* Task 1
In the LTTng page fault message, which two callers of handle_mm_fault does the writer say cannot be told apart?
* Task 2
Return the passage of the LTTng page fault message from "[permalink] [raw]" up to and including "or from get_user_pages.".
* Task 3
Carry the LTTng page fault message forward from its last line.

* Selected excerpt
⟨
2006-11-21 16:06:33

by Mathieu Desnoyers

[permalink] [raw]
Subject: LTTng do_page_fault vs handle_mm_fault instrumentation

Hi Ingo,

I would like to discuss your suggestion of moving the do_page_fault
instrumentation to handle_mm_fault. On one side, it helps removing architecture
dependant instrumentation, but on the other hand :

1- We cannot access the struct pt_regs in all cases (there may be an invalid
current task struct).
2- We cannot distinguish between calls to handle_mm_fault from the page fault
handler or from get_user_pages.
3- Some people complain about not having enough information about the cause of
the page fault (see the forward below).

So instead of staying between my users who ask for those feature and kernel
developers who wish to reduce the intrusiveness of instrumentation (which is a
nice goal : moving the syscall entry/exit instrumentation do do_syscall_trace
has helped simplifying the instrumentation), I prefer to open the discussion
about it.

Ideas/comments are welcome.

Regards,

Mathieu


----- Forwarded message from Sergei Shtylyov <[email protected]> -----

Date: Tue, 21 Nov 2006 18:55:27 +0300
To: [email protected], [email protected]
Cc: [email protected], [email protected]
Organization: MontaVista Software Inc.
⟩
* Collected material
⟨
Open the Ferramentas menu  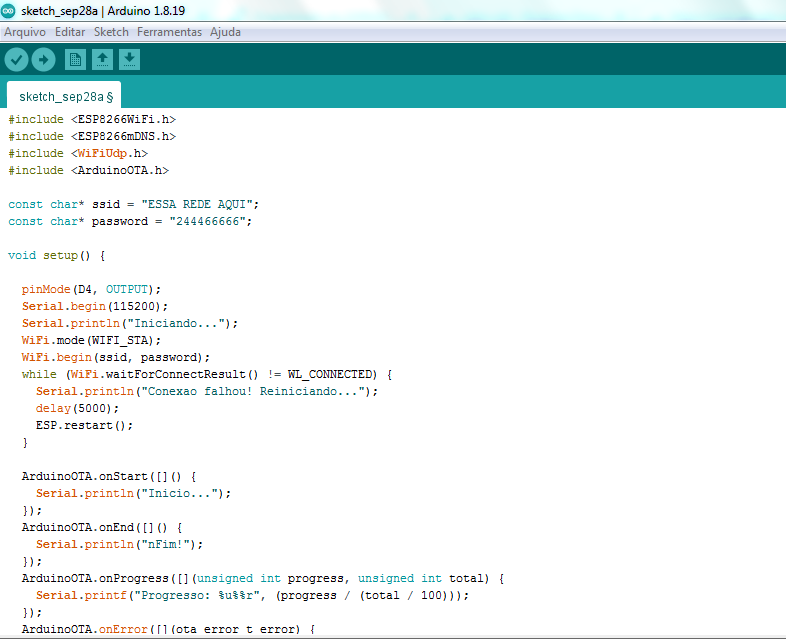click(169, 32)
⟩
* Expected output 1
Calls from the page fault handler and calls from get_user_pages.

* Expected output 2
[permalink] [raw]
Subject: LTTng do_page_fault vs handle_mm_fault instrumentation

Hi Ingo,

I would like to discuss your suggestion of moving the do_page_fault
instrumentation to handle_mm_fault. On one side, it helps removing architecture
dependant instrumentation, but on the other hand :

1- We cannot access the struct pt_regs in all cases (there may be an invalid
current task struct).
2- We cannot distinguish between calls to handle_mm_fault from the page fault
handler or from get_user_pages.

* Expected output 3
User-Agent: KMail/1.5
From: Sergei Shtylyov <[email protected]>
Subject: [PATCH] PowerPC: rearrange/add trap markers in do_page_fault()

Rearrange existing trap markers in PowerPC do_page_fault() to avoid duplicate
trap reporting in a certain case, and add the markers to some code paths that
were missed...

Signed-off-by: Sergei Shtylyov <[email protected]>

---
MIPS needs something along these lines as well. Removing the trap tracepoints
from do_page_fault() was a bad move in the first place...

arch/powerpc/mm/fault.c | 17 +++++++++++------
1 files changed, 11 insertions(+), 6 deletions(-)

Index: linux-2.6-lttng/arch/powerpc/mm/fault.c
===================================================================
--- linux-2.6-lttng.orig/arch/powerpc/mm/fault.c
+++ linux-2.6-lttng/arch/powerpc/mm/fault.c
@@ -199,12 +199,15 @@ int __kprobes do_page_fault(struct pt_re
if (in_atomic() || mm == NULL) {
if (!user_mode(regs))
return SIGSEGV;
+ MARK(kernel_trap_entry, "%ld struct pt_regs %p",
+ regs->trap, regs);
/* in_atomic() in user mode is really bad,
as is current->mm == NULL. */
printk(KERN_EMERG "Page fault in user mode with"
"in_atomic() = %d mm = %p\n", in_atomic(), mm);
printk(KERN_EMERG "NIP = %lx MSR = %lx\n",
regs->nip, regs->msr);
+ MARK(kernel_trap_exit, MARK_NOARGS);
die("Weird page fault", regs, SIGSEGV);
}

@@ -311,6 +314,8 @@ good_area:
if (pte_present(*ptep)) {
struct page *page = pte_page(*ptep);

+ MARK(kernel_trap_entry, "%ld struct pt_regs %p",
+ regs->trap, regs);
if (!test_bit(PG_arch_1, &page->flags)) {
flush_dcache_icache_page(page);
set_bit(PG_arch_1, &page->flags);
@@ -319,6 +324,7 @@ good_area:
_tlbie(address);
pte_unmap_unlock(ptep, ptl);
up_read(&mm->mmap_sem);
+ MARK(kernel_trap_exit, MARK_NOARGS);
return 0;
}
pte_unmap_unlock(ptep, ptl);
@@ -342,30 +348,26 @@ good_area:
* make sure we exit gracefully rather than endlessly redo
* the fault.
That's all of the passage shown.